▶ _Supplied passage_:
______________________________
Posted on by phlorum

flood riskWith large areas of the country under increasingly high levels of flood risk, and the problems likely to become worse as a month’s rain is predicted in the next day or so, there is an increasingly loud and widespread call for someone to blame; or for greater accountability, as it might more correctly be described.

The government (namely Eric Pickles) is blaming the EA and its head, Chris Smith, for the problems. Speaking on the BBC’s Andrew Marr programme, Pickles apologised on behalf of the government while insisting on putting the blame squarely with the EA, saying:

“We made a mistake, there’s no doubt about that and we perhaps relied too much on the Environment Agency’s advice”. [BBC Website].

Pickles also said:

“I don’t think it was a question of money in the Somerset Levels. It was policy and it was a policy not to dredge and the more we know about it the more we know it was a wrong-headed decision. It’s now accepted even by the Environment Agency that was a mistake and we made a grave error.”

The maintenance of rivers and flood defences, nevertheless, does cost money, and there have been some dramatic budget cuts within the EA in the last several years; so, perhaps money has more to do with this issue than meets the eye, with cuts making it more difficult to manage projects that they are already responsible for.

Dredged material (silt/mud) needs to be placed somewhere, and, with the EA’s increased focus on wildlife and habitats, this reluctance to dredge may have had some bearing, due to the possible environmental damage it can cause when dredging is extensive, due to habitat loss.

Baroness Young, the former chair of English Nature (now Natural England), once said that she would:

“like to attach limpet mines to every pumping station in Somerset”.

Words she might find somewhat regrettable in the current circumstances.

Whoever is to blame for the floods on the Somerset levels, it seems clear that a policy change and increased communications and accountability may be required in the near future; particularly regarding new construction on, and management of, historic flood plains. However, this is all likely to be too little too late for those already suffering in the aftermath of unheard of water levels, which are set to rise further still.
______________________________
▶ _Given data_:
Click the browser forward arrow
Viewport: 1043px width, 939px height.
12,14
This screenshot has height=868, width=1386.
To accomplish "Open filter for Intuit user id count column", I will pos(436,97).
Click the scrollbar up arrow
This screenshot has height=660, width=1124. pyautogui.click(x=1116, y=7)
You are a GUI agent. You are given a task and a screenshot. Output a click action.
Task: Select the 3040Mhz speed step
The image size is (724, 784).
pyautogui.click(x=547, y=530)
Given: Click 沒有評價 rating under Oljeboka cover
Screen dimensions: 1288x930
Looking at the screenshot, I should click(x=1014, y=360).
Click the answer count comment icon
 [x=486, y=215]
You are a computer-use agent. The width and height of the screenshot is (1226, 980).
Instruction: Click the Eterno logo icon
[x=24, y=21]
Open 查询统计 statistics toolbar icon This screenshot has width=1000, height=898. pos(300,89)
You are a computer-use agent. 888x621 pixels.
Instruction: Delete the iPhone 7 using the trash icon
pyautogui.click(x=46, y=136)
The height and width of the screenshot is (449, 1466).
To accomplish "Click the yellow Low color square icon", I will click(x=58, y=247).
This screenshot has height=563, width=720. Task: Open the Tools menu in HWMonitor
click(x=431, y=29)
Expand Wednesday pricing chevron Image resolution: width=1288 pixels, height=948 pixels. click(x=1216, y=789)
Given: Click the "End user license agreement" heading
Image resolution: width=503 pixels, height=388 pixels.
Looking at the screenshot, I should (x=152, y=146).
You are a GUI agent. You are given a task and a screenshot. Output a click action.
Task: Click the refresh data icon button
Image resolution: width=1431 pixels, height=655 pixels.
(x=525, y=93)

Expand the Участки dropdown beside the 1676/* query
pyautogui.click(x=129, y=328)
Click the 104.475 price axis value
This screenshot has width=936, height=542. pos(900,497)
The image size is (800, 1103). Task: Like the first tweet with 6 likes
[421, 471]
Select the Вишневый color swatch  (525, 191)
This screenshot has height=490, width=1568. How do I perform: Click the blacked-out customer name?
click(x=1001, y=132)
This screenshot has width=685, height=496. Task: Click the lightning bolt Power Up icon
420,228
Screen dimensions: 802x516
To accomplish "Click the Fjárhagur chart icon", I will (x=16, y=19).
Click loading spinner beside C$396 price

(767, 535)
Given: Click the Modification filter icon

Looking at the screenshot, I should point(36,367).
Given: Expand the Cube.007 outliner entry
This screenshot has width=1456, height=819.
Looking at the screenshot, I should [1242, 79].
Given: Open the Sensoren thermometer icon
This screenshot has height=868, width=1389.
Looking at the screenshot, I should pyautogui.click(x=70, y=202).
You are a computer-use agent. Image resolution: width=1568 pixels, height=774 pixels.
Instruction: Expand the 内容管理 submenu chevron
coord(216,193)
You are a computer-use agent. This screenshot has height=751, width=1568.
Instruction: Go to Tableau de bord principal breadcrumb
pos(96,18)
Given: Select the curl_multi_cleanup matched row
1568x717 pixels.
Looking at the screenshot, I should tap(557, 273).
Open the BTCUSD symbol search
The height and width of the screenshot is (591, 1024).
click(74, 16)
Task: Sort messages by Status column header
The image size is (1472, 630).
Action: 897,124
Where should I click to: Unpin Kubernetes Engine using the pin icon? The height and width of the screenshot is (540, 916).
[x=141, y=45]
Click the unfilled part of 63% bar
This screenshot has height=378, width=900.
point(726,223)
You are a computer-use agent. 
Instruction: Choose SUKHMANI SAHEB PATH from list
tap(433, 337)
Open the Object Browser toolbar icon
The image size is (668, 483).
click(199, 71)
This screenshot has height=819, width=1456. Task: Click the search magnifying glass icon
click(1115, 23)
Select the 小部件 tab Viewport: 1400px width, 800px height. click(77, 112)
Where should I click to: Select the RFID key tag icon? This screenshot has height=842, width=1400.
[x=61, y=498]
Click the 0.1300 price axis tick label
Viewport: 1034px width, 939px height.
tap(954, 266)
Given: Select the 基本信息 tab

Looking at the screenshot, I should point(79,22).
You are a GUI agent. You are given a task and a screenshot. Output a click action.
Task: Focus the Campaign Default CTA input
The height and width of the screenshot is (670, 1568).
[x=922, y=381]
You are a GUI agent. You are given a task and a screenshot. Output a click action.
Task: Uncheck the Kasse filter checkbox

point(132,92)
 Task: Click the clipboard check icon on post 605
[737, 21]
______________________________
▶ _What you will do_:
1 – Print the entire Somerset flooding post word for word.
2 – Can you output the part of the rows that opens with the line containing "The height and width of the screenshot is (449, 1466)." and closes with the line containing "Expand Wednesday pricing", reproducing those lines verbatim and nothing else?
The blog post on Somerset flooding has no connection to the rows.

▶ _Replies_:
1 –
Posted on by phlorum

flood riskWith large areas of the country under increasingly high levels of flood risk, and the problems likely to become worse as a month’s rain is predicted in the next day or so, there is an increasingly loud and widespread call for someone to blame; or for greater accountability, as it might more correctly be described.

The government (namely Eric Pickles) is blaming the EA and its head, Chris Smith, for the problems. Speaking on the BBC’s Andrew Marr programme, Pickles apologised on behalf of the government while insisting on putting the blame squarely with the EA, saying:

“We made a mistake, there’s no doubt about that and we perhaps relied too much on the Environment Agency’s advice”. [BBC Website].

Pickles also said:

“I don’t think it was a question of money in the Somerset Levels. It was policy and it was a policy not to dredge and the more we know about it the more we know it was a wrong-headed decision. It’s now accepted even by the Environment Agency that was a mistake and we made a grave error.”

The maintenance of rivers and flood defences, nevertheless, does cost money, and there have been some dramatic budget cuts within the EA in the last several years; so, perhaps money has more to do with this issue than meets the eye, with cuts making it more difficult to manage projects that they are already responsible for.

Dredged material (silt/mud) needs to be placed somewhere, and, with the EA’s increased focus on wildlife and habitats, this reluctance to dredge may have had some bearing, due to the possible environmental damage it can cause when dredging is extensive, due to habitat loss.

Baroness Young, the former chair of English Nature (now Natural England), once said that she would:

“like to attach limpet mines to every pumping station in Somerset”.

Words she might find somewhat regrettable in the current circumstances.

Whoever is to blame for the floods on the Somerset levels, it seems clear that a policy change and increased communications and accountability may be required in the near future; particularly regarding new construction on, and management of, historic flood plains. However, this is all likely to be too little too late for those already suffering in the aftermath of unheard of water levels, which are set to rise further still.

2 –
The height and width of the screenshot is (449, 1466).
To accomplish "Click the yellow Low color square icon", I will click(x=58, y=247).
This screenshot has height=563, width=720. Task: Open the Tools menu in HWMonitor
click(x=431, y=29)
Expand Wednesday pricing chevron Image resolution: width=1288 pixels, height=948 pixels. click(x=1216, y=789)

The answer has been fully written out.